── Record set ──

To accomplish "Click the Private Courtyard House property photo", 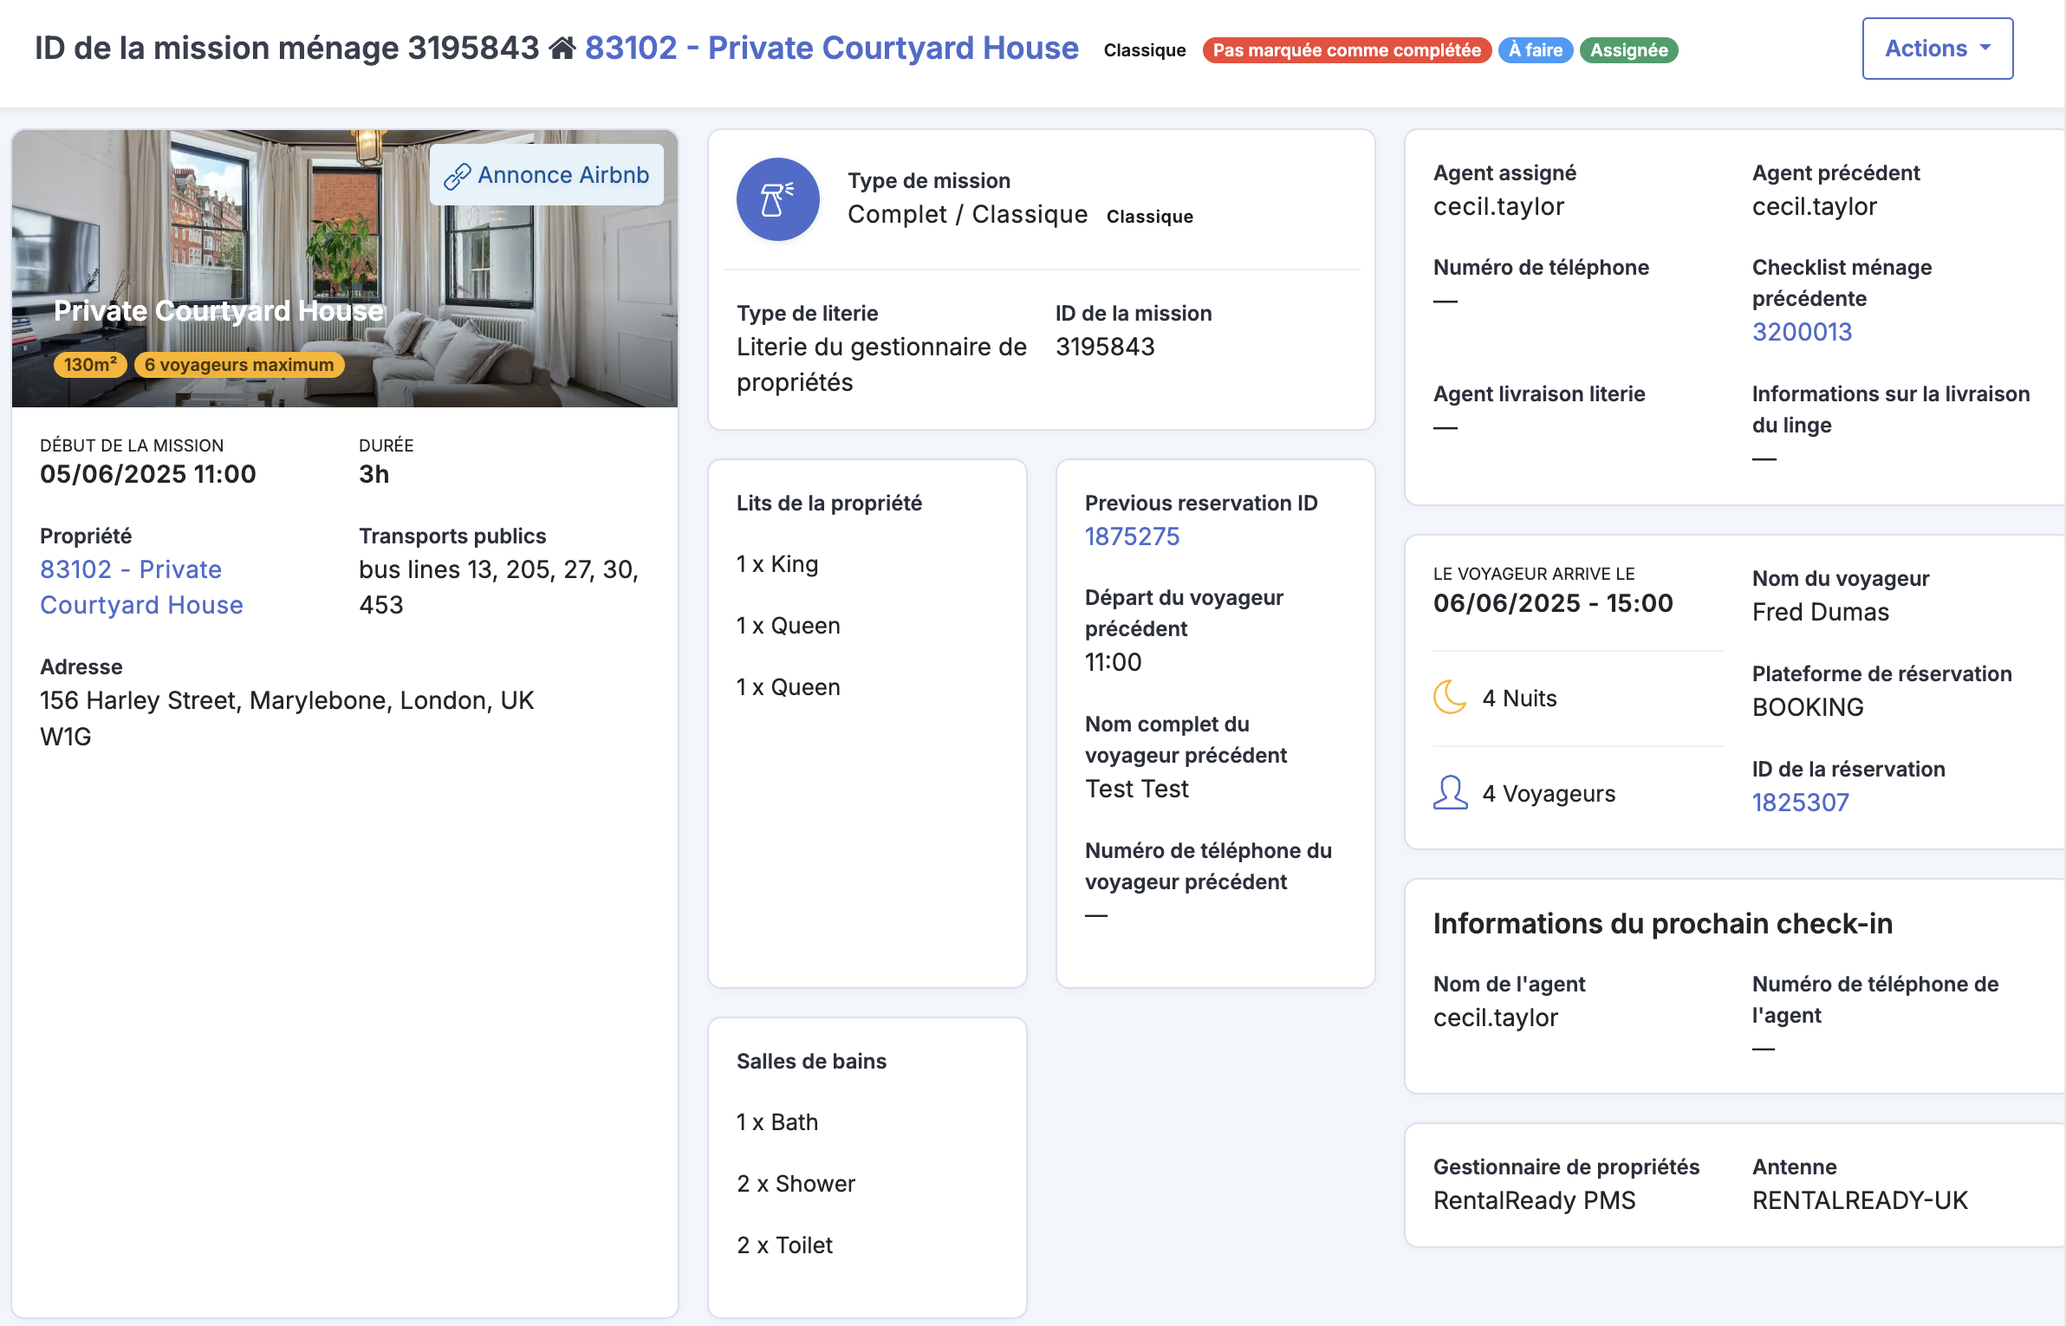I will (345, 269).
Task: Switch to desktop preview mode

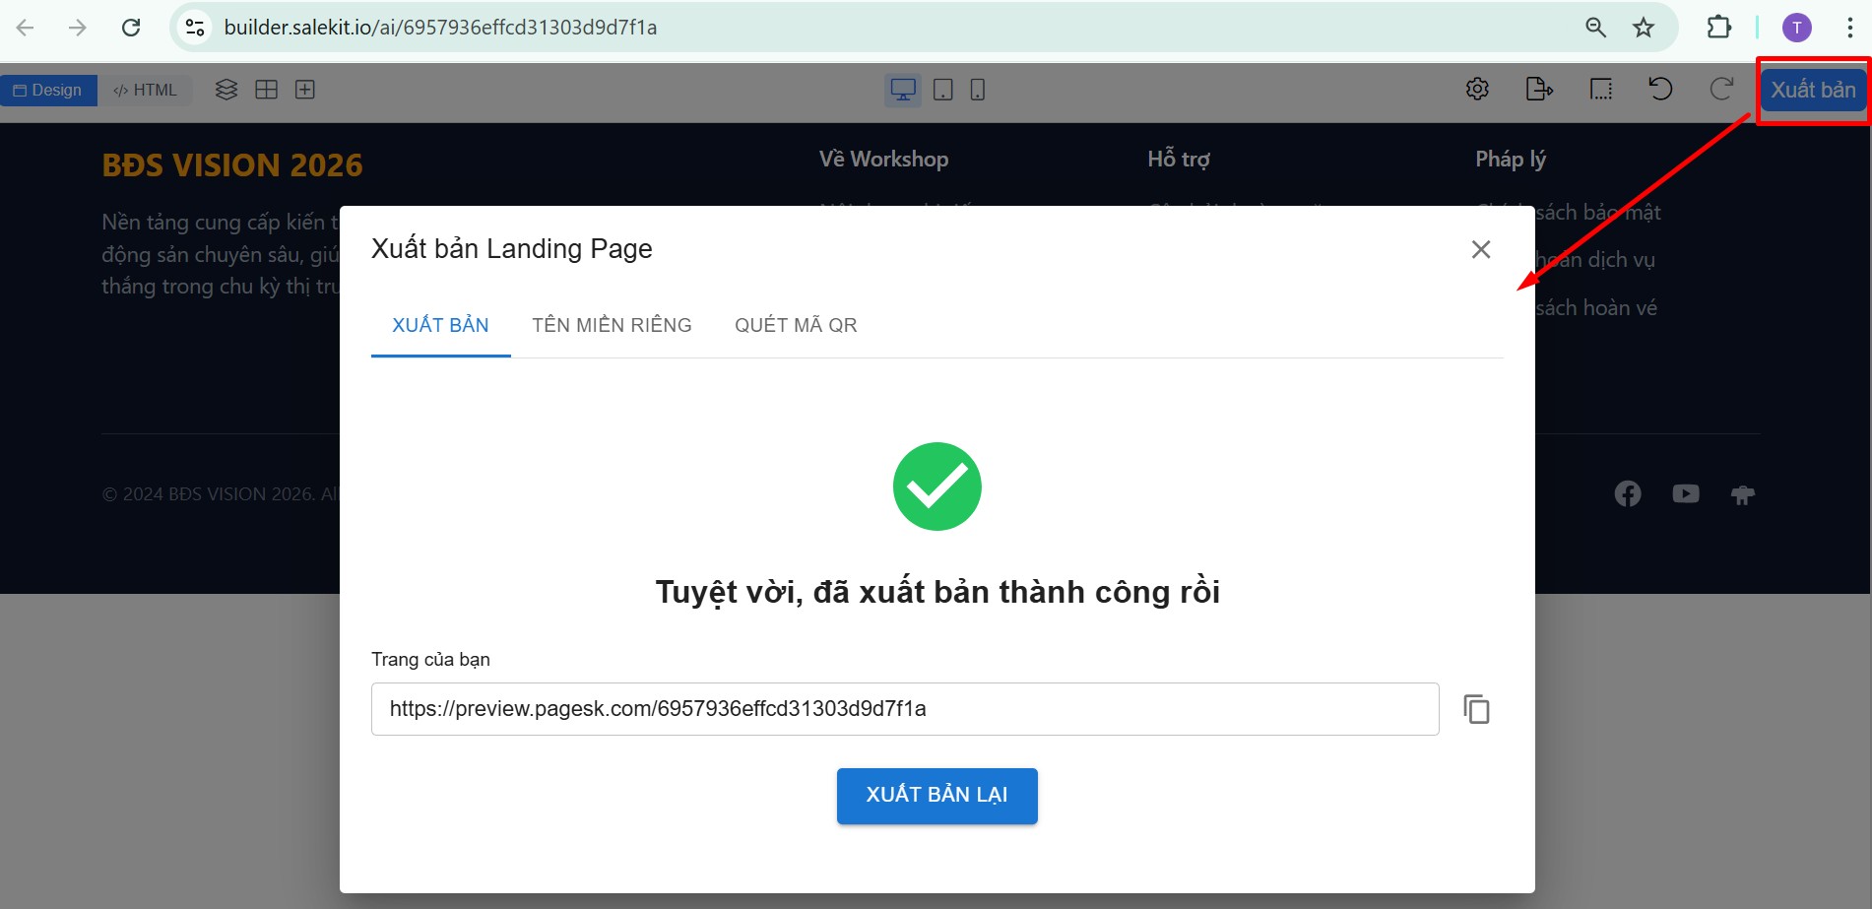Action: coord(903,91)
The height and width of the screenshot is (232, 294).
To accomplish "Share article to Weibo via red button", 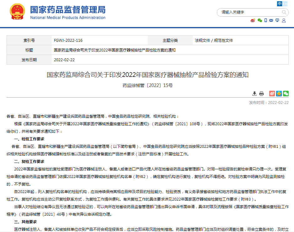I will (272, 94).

───
── Record set ──

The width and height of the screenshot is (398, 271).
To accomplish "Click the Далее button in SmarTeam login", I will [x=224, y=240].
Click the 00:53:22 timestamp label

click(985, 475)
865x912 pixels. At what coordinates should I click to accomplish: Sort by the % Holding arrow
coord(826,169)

───

◆ What you need to do ◆
Copy out the lines above with "height" in them.

◆ Result of this exercise ◆
The height and width of the screenshot is (232, 294).
The width and height of the screenshot is (398, 271).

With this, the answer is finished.